Neither the cited cases nor plaintiff's allegation of hypothetical barriers to access supports plaintiff's request for court-ordered ADA awareness training. Fortyune and Stan involved discriminatory policies, but here, plaintiff does not allege discriminatory policies or treatment by any of the Restaurant's employees. He argues instead that their lack of training may cause them to erect further barriers to access. However, he fails to show that a lack of employee training has led to any barriers to access. Although he states that a lack of training led employees to place the portable trash can next to the toilet, the Court has established that plaintiff lacks standing for that claim.

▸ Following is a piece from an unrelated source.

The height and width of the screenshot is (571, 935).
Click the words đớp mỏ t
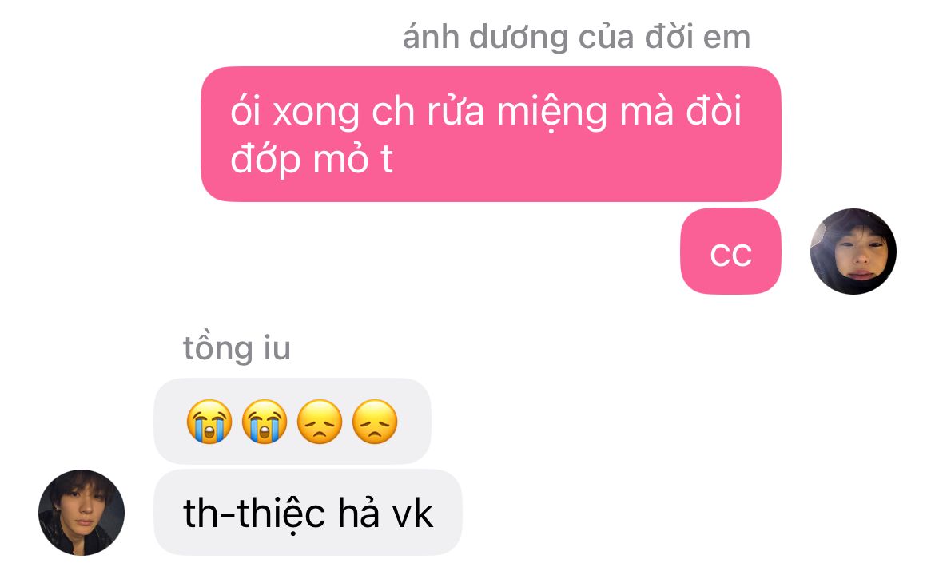(x=312, y=159)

Although the ADA-compliant toilet paper dispenser was empty during his visit, plaintiff has not shown that this temporary interruption of access was more than an isolated incident. Plaintiff does not allege that employees have in fact stacked boxes in the hallways or under the lavatory, and the Court will not order ADA awareness training on the basis of a hypothetical injury. The Court is confident that the injunctive relief granted in this case-an order to maintain the space below the lavatory free of obstructions-will sufficiently redress the claim on which plaintiff has prevailed.
For the foregoing reasons, Defendant's Motion for Summary Judgment  will be GRANTED in part and DENIED in part. Plaintiff's Cross-Motion for Summary Judgment  will be GRANTED in part, DENIED in part, and DISMISSED in part for lack of standing.
A separate order shall issue this date.